[TASK DATA]
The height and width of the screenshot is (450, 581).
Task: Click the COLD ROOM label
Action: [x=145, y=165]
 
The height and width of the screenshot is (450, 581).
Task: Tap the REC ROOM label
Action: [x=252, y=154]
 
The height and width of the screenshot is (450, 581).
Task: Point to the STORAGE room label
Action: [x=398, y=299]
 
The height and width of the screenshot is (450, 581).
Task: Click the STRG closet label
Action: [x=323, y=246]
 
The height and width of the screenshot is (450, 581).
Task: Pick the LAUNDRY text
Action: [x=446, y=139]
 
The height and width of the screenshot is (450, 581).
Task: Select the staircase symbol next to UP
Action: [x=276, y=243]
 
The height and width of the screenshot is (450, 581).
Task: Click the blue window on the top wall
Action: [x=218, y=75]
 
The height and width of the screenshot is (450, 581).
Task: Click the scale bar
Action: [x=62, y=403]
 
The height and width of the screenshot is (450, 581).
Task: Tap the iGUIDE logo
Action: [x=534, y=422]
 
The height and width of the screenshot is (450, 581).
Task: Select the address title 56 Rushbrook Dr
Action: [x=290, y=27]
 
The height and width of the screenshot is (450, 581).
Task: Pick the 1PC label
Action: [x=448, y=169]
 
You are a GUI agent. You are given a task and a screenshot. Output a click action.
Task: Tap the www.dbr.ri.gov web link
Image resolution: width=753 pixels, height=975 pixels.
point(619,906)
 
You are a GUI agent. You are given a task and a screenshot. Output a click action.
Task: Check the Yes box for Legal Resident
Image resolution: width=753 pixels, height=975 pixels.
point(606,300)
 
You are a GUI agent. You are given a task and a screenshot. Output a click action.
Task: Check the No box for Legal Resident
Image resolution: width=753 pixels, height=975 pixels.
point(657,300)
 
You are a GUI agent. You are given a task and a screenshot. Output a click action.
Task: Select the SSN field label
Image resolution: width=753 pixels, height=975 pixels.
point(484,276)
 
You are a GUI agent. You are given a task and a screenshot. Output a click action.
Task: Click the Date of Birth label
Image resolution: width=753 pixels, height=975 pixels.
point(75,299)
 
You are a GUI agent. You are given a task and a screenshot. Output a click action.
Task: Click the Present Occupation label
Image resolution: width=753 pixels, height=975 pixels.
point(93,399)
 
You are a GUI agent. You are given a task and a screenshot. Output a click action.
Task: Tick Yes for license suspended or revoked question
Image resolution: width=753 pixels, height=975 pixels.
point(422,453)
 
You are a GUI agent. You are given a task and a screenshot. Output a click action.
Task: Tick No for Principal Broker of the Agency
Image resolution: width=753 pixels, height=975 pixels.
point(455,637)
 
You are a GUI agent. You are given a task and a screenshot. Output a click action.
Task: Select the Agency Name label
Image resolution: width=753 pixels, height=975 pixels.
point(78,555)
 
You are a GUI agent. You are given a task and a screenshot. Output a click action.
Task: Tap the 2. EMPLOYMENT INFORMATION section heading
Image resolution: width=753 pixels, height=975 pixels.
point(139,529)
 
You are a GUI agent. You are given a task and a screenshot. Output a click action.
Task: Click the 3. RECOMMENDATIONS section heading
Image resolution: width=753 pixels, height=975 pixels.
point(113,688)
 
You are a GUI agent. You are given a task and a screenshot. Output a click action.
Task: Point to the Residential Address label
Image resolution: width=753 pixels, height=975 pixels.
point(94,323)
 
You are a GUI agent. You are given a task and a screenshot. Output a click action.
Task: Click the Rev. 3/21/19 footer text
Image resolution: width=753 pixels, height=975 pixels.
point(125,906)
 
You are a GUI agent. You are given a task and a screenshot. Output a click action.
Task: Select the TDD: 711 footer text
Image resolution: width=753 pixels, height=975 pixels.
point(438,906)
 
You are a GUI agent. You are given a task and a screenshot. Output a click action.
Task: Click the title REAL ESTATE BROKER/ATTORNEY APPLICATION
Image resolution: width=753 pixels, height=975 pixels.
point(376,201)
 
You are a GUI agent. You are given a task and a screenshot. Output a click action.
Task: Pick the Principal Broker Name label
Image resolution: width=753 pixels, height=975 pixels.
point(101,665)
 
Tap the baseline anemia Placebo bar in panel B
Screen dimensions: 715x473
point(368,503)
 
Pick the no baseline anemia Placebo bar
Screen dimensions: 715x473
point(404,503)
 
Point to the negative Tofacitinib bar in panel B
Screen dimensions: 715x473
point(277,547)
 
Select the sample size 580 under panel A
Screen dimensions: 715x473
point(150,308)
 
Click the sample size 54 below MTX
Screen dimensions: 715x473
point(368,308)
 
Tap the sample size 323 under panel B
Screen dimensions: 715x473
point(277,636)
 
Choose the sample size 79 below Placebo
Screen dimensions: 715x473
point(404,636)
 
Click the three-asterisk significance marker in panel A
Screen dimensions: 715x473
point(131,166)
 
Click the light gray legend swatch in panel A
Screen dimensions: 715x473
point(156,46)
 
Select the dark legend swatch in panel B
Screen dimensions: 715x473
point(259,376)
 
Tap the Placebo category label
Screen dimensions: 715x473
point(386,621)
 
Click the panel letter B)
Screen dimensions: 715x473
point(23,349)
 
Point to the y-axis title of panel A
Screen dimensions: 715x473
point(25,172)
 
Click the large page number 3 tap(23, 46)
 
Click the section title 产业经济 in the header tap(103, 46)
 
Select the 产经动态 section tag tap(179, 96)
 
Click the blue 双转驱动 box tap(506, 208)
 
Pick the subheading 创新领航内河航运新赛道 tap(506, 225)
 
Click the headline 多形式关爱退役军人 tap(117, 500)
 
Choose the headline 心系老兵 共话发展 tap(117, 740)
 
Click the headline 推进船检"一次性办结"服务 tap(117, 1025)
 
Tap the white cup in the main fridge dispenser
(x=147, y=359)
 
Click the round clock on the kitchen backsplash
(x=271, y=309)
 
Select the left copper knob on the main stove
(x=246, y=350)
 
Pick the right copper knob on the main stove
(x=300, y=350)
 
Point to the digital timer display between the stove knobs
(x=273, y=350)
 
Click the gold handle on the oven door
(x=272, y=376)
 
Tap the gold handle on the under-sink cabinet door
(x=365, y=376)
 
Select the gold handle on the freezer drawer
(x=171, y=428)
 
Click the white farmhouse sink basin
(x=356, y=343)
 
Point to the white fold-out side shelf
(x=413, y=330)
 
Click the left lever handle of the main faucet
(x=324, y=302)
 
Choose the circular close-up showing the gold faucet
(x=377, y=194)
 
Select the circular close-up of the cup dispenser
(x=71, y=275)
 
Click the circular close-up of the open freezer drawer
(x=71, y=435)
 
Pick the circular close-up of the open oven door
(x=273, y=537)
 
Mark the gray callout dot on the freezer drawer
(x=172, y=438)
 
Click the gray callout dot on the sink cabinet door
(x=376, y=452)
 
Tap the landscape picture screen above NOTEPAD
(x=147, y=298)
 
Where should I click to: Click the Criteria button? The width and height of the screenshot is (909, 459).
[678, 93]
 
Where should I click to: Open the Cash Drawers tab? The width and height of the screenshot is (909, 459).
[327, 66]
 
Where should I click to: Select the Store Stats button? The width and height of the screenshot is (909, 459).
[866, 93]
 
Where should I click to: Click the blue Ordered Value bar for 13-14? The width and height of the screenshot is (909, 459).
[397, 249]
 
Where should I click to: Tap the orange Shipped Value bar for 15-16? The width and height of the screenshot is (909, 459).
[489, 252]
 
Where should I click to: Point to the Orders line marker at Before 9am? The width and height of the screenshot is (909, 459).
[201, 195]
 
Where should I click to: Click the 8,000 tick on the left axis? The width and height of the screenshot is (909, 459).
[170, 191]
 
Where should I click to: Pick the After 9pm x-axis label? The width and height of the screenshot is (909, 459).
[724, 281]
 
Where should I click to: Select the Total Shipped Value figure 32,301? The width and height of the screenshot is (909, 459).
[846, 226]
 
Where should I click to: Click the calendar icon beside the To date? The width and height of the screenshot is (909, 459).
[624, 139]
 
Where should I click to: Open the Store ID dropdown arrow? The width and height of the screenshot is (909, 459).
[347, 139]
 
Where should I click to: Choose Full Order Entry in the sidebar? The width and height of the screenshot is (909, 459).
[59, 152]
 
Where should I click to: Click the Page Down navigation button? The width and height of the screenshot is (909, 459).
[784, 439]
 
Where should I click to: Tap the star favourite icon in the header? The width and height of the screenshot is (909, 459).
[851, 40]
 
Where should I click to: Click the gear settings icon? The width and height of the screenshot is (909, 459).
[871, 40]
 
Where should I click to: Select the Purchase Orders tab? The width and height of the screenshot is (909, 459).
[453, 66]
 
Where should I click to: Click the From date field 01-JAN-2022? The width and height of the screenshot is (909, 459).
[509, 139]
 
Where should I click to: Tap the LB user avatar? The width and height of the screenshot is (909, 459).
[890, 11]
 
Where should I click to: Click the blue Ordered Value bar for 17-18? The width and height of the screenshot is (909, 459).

[GIVEN EXERCISE]
Set down the items above verbatim, everything from the line containing "Point to the y-axis title of panel A" down to the line containing "Click the headline 多形式关爱退役军人 tap(117, 500)", both lines included.

[WORKED ANSWER]
Point to the y-axis title of panel A
Screen dimensions: 715x473
point(25,172)
 
Click the large page number 3 tap(23, 46)
 
Click the section title 产业经济 in the header tap(103, 46)
 
Select the 产经动态 section tag tap(179, 96)
 
Click the blue 双转驱动 box tap(506, 208)
 
Pick the subheading 创新领航内河航运新赛道 tap(506, 225)
 
Click the headline 多形式关爱退役军人 tap(117, 500)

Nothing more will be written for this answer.